Folgt man Frau Hartmann, war diese Erinnerung in den Jahrzehnten nach der Staatsgründung zahlreichen Veränderungen unterworfen, so nach dem Eichmann-Prozess 1961, als erstmals die Stimmen der Überlebenden im Fernsehen zu sehen waren und sich die Erinnerung individualisierte, im Sechs-Tage-Krieg, als man durch die Bedrohung von Nassers Ägypten einen zweiten Holocaust befürchtete oder nach dem Yom-Kippur-Krieg 1973, als Israel das erste Mal erkennen mußte, dass es trotz starker Armee verwundbar ist.
Nachdem es 1977 zu einem politischen Wechsel von der Arbeitspartei zum konservativen Likud mit Menachem Begin – ein Überlebender der Shoah – an die Spitze kam, wurde die Shoah erstmals „verpflichtendes Thema“ im Schulunterricht, die Opfer konnten sich zu ihrem Diaspora-Erbe bekennen, manche erzählten von ihren Erfahrungen und suchten das Gespräch zu jungen Leuten. Gleichzeitig führten die Folgen des Sechs-Tage-Krieges, die Terroranschläge und die 1. und 2. intifada aber auch dazu, dass sich die Gesellschaft selbstkritisch mit der israelischen Besatzungspolitik auseinandersetzte, was bis heute gilt.

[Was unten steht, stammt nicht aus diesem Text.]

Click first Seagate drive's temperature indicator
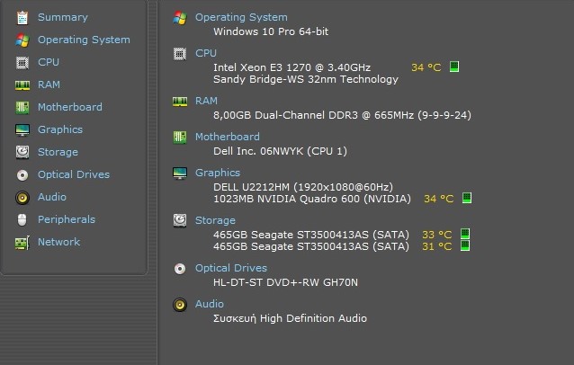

Der ausgezeichnet vorbereiteten Referentin gelang es, bei ihrem „Parcours“ durch die Gedenkkultur Israels die Aufmerksamkeit der Zuhörerschaft über weit mehr als eine Stunde aufrecht zu erhalten. Sie gab uns dabei auch einen Einblick in das Gelände um Yad Vashem, wo sich inzwischen viele neue Formen des Erinnerns finden. Ein erneuter Besuch lohnt sich also.
Spannend die Information, dass Yad Vashem bereits Ende der vierziger Jahre geplant und gleich zu Anfang das Bedürfnis da war, mit der „Allee der Gerechten“ und Baumpflanzungen an die nichtjüdischen deutschen Helferinnen und Helfer zu erinnern. Wichtig auch der deutliche Hinweis darauf, dass hier nicht nur der ermordeten Opfer in den KZs und Vernichtungslagern, sondern auch der Ghetto-Kämpfer in Warschau gedacht wird, die gegen die Bedrohung durch die Nazis aufstanden und sich nicht „wie Schafe zur Schlachtbank“ führen lassen wollten. Zeichen dafür ist auch das riesige Relief vor der Gedenkhalle von Nathan Rappaportm, wo auch Vereidigungen israelischer Soldaten stattfinden. Dies macht deutlich, wie schwer es die Überlebenden auch in Israel in den ersten Jahren hatten, zu begründen, warum sie nicht früher ins damalige Palästina gekommen waren.